Proof of joint convexity using monotonicity of the relative entropy:

We notice that \(\rho\) has the block-diagonal form \[ \rho = \begin{pmatrix} p_1 \rho_1 \\ && p_2 \rho_2 \\ &&& \ddots \\ &&&& p_n \rho_n\end{pmatrix} \implies \log \rho = \begin{pmatrix} \log(p_1\rho_1) \\ && \log(p_2 \rho_2) \\ &&& \ddots \\ &&&& \log (p_n \rho_n)\end{pmatrix}. \] Since the same form holds for \(\sigma\), we have \[ \log \rho - \log \sigma = \begin{pmatrix} \log(\rho_1) - \log(\sigma_1) \\ && \log(\rho_2) - \log(\sigma_2) \\ &&& \ddots \\ &&&& \log (\rho_n) -\log(\sigma_n)\end{pmatrix} \] using properties of the logarithm to cancel the \(p_i\)’s.
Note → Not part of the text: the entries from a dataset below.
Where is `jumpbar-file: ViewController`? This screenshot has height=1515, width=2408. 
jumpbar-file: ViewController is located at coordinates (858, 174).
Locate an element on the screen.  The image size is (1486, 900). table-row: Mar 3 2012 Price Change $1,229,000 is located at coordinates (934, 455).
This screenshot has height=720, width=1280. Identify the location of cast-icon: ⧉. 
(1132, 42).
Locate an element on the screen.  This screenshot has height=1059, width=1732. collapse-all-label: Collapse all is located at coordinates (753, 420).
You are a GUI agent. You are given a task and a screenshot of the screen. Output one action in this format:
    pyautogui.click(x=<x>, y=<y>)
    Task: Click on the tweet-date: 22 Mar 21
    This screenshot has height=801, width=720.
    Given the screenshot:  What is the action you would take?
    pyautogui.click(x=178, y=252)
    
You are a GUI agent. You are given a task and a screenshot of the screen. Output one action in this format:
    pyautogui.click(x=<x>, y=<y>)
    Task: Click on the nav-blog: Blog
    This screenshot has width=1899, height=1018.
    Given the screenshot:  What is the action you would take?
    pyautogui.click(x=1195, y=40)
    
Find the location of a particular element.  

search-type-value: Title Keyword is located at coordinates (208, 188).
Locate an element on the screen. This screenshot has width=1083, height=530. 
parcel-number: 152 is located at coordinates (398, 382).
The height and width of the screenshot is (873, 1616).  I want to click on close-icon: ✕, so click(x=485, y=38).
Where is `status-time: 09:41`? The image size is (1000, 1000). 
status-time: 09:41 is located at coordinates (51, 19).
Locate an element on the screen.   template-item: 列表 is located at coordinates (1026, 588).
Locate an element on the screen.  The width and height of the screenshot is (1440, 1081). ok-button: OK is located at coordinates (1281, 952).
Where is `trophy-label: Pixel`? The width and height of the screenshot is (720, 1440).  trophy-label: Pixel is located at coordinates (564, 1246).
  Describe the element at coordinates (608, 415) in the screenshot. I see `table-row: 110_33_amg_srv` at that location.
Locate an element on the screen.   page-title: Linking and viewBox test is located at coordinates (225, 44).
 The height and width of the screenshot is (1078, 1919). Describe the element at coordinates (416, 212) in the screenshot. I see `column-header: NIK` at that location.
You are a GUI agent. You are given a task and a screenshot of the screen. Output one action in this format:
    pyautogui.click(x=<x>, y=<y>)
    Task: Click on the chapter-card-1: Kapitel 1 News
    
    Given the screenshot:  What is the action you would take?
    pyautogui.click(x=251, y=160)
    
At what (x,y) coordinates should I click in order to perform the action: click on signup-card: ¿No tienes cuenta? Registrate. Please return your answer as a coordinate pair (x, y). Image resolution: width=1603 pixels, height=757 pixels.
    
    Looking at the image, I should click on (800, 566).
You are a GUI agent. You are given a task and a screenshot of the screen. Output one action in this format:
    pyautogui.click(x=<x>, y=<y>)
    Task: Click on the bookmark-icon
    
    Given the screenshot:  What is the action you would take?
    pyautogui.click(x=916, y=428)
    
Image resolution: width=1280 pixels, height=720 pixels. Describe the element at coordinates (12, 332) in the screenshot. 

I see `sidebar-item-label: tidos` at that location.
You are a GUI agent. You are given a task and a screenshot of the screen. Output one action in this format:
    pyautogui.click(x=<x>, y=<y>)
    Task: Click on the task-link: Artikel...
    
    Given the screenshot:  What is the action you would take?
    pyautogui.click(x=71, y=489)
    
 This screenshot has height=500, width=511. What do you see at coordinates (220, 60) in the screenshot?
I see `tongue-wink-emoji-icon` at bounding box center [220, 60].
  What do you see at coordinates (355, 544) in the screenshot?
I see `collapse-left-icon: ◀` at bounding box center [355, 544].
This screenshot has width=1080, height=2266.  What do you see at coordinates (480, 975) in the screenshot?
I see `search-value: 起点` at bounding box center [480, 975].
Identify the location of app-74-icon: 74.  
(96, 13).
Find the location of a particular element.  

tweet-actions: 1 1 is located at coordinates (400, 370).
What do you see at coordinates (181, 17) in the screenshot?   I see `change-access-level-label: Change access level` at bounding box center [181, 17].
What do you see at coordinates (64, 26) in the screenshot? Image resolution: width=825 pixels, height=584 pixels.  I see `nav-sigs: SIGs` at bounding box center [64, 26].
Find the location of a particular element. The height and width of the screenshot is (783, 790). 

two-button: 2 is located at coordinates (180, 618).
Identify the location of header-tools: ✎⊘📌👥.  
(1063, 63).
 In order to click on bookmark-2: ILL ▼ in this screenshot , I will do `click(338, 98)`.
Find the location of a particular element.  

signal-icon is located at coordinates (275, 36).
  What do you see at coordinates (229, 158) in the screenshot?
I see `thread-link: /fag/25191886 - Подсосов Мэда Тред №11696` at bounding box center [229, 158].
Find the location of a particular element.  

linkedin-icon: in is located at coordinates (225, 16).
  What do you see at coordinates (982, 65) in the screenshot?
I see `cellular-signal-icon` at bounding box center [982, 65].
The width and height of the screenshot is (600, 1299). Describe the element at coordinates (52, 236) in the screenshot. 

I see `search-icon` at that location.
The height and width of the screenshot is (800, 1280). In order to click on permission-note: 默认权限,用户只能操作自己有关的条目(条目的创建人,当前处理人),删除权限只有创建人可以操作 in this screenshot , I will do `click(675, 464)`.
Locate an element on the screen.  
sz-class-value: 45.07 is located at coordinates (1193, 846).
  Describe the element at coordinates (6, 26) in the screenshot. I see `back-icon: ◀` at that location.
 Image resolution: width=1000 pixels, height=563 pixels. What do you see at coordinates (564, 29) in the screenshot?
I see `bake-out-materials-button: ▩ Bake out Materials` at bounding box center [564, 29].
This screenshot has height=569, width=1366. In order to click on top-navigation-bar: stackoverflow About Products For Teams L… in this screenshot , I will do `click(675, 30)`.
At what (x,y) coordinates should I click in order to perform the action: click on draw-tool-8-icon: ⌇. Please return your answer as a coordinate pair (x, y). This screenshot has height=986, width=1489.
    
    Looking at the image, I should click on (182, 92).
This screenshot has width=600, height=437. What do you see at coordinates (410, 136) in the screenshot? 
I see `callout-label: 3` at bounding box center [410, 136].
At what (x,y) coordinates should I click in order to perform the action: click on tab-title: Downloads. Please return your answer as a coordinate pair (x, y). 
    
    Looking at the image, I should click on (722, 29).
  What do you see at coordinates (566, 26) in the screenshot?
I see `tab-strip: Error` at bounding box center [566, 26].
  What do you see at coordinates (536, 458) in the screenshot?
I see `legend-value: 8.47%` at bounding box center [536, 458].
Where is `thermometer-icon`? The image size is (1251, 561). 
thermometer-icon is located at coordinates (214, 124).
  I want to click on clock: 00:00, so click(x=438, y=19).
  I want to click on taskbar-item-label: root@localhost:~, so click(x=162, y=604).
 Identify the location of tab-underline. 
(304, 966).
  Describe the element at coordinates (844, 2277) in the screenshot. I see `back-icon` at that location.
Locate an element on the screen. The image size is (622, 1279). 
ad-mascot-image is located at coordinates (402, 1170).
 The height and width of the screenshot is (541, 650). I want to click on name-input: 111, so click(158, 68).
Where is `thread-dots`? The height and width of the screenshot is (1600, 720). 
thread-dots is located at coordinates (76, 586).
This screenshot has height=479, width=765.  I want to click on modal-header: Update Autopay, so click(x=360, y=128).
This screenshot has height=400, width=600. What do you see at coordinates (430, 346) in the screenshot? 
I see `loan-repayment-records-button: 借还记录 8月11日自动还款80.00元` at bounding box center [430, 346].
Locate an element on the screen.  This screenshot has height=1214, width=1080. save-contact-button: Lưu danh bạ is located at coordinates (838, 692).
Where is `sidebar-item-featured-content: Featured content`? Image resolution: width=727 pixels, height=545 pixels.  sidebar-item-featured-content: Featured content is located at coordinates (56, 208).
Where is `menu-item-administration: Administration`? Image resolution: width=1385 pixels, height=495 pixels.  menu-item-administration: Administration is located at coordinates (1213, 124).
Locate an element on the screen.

Thus, we may write \(\rho (\log \rho - \log \sigma)\) as \[ \begin{pmatrix} p_1 \rho_1 (\log(\rho_1) - \log(\sigma_1)) \\ && p_2 \rho_2(\log(\rho_2) - \log(\sigma_2)) \\ &&& \ddots \\ &&&& p_n \rho_n(\log (\rho_n) -\log(\sigma_n))\end{pmatrix} \] Taking the trace, we find \[ D(\rho\|\sigma) = \operatorname{tr}[\rho (\log \rho - \log \sigma)] = \sum_i p_i D(\rho_i\|\sigma_i). \] On the other hand, the data-processing inequality thus gives that \[ D\left(\sum_i p_i \rho_i \| \sum_i p_i \sigma_i \right) = D( \operatorname{tr}_1 \rho \| \operatorname{tr}_1 \sigma ) \leq D(\rho \|\sigma) = \sum_i p_i D(\rho_i\|\sigma_i) \] where we use \(\operatorname{tr}_1\) to denote the partial trace over the first system (which we haven’t given an explicit label).